Records to use Start Marker

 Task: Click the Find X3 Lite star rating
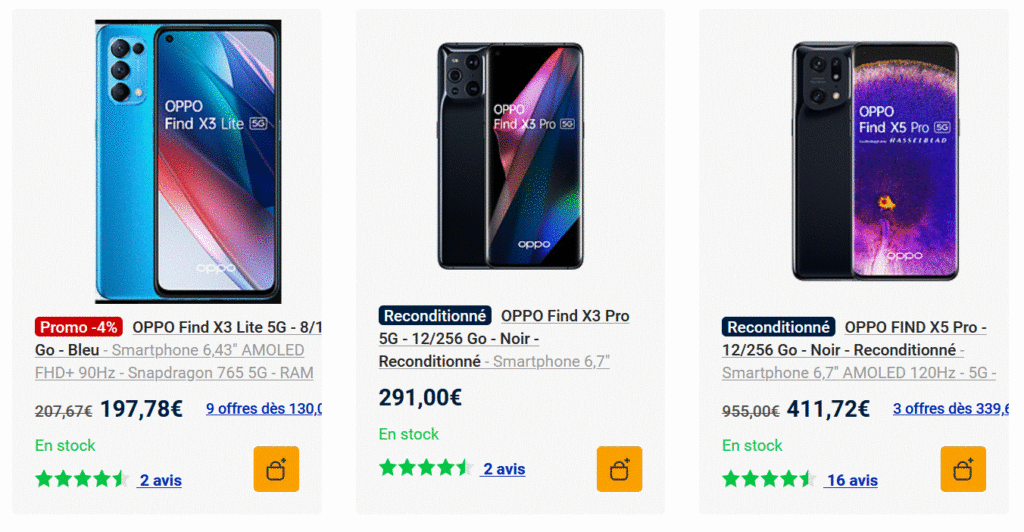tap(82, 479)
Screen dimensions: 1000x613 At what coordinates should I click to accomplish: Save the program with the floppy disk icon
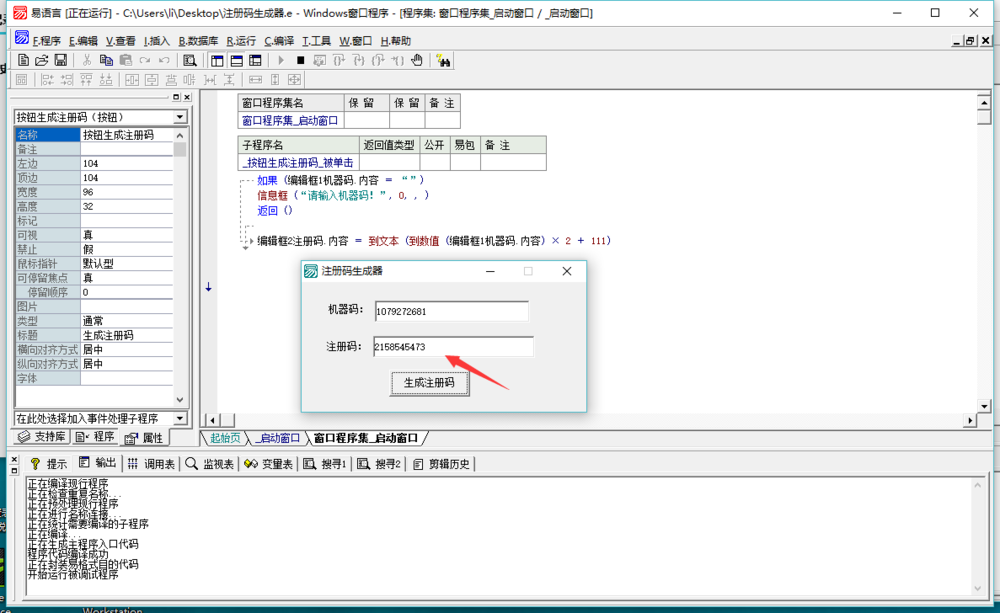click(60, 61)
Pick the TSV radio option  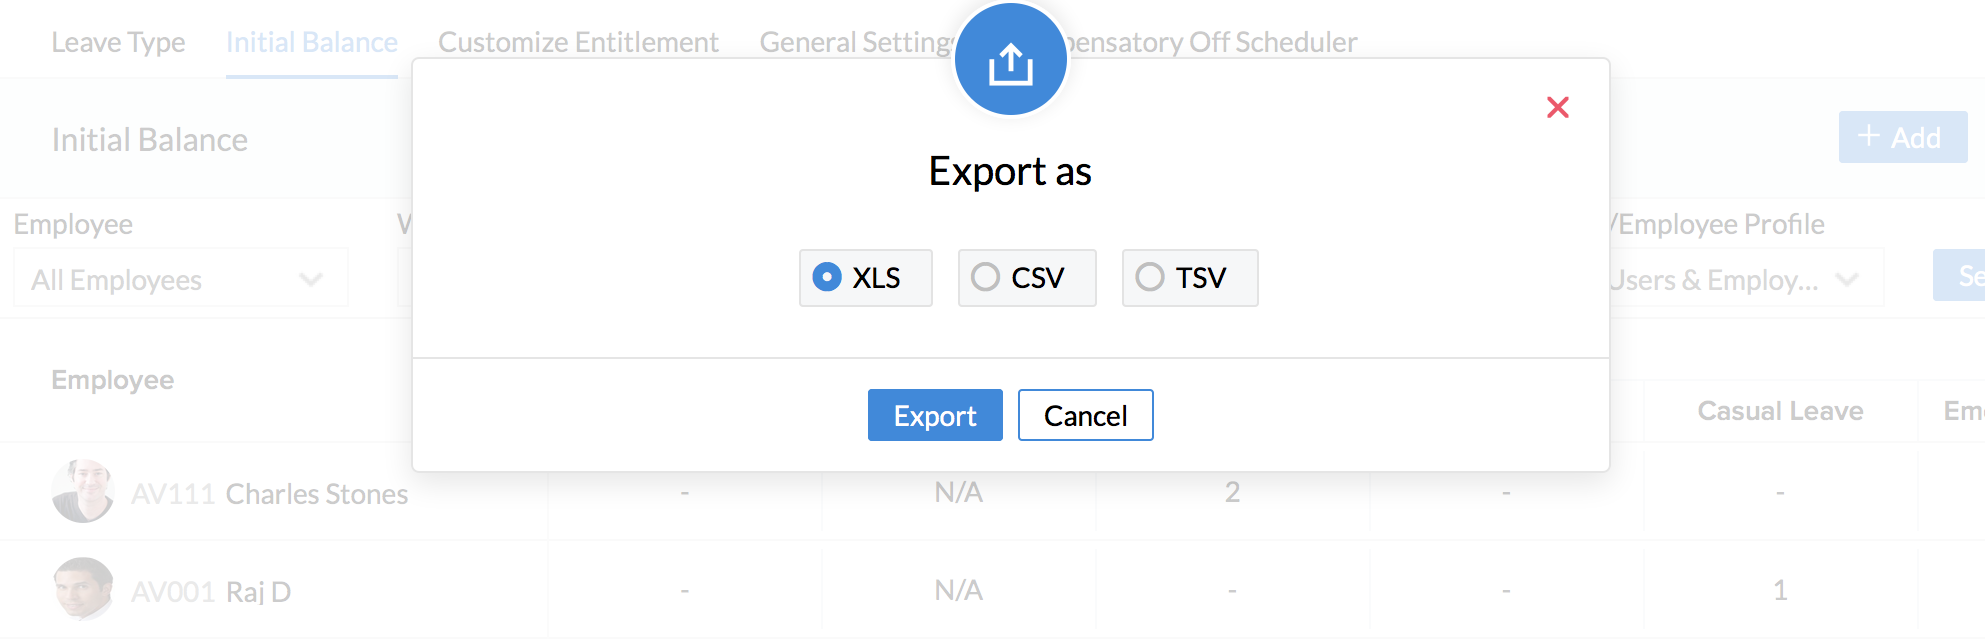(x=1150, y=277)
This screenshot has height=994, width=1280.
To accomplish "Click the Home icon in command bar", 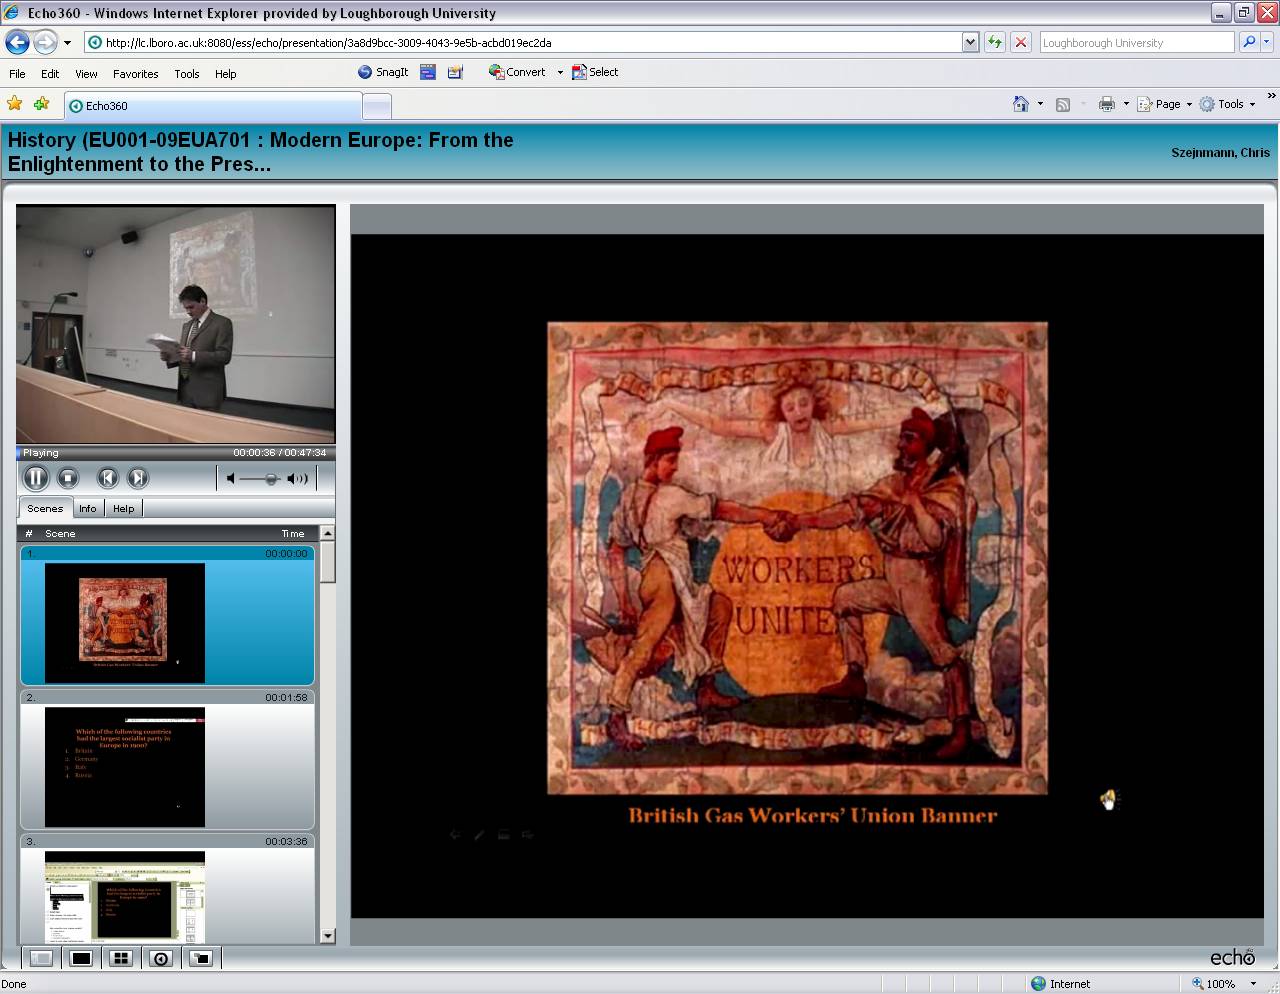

Records to use End Marker

__Exercise requirements__
Please give again only the lines from the one containing "This screenshot has height=994, width=1280." through the last line of the entries above, exactly as they stand and without pictures.

__Written response__
This screenshot has height=994, width=1280.
To accomplish "Click the Home icon in command bar", 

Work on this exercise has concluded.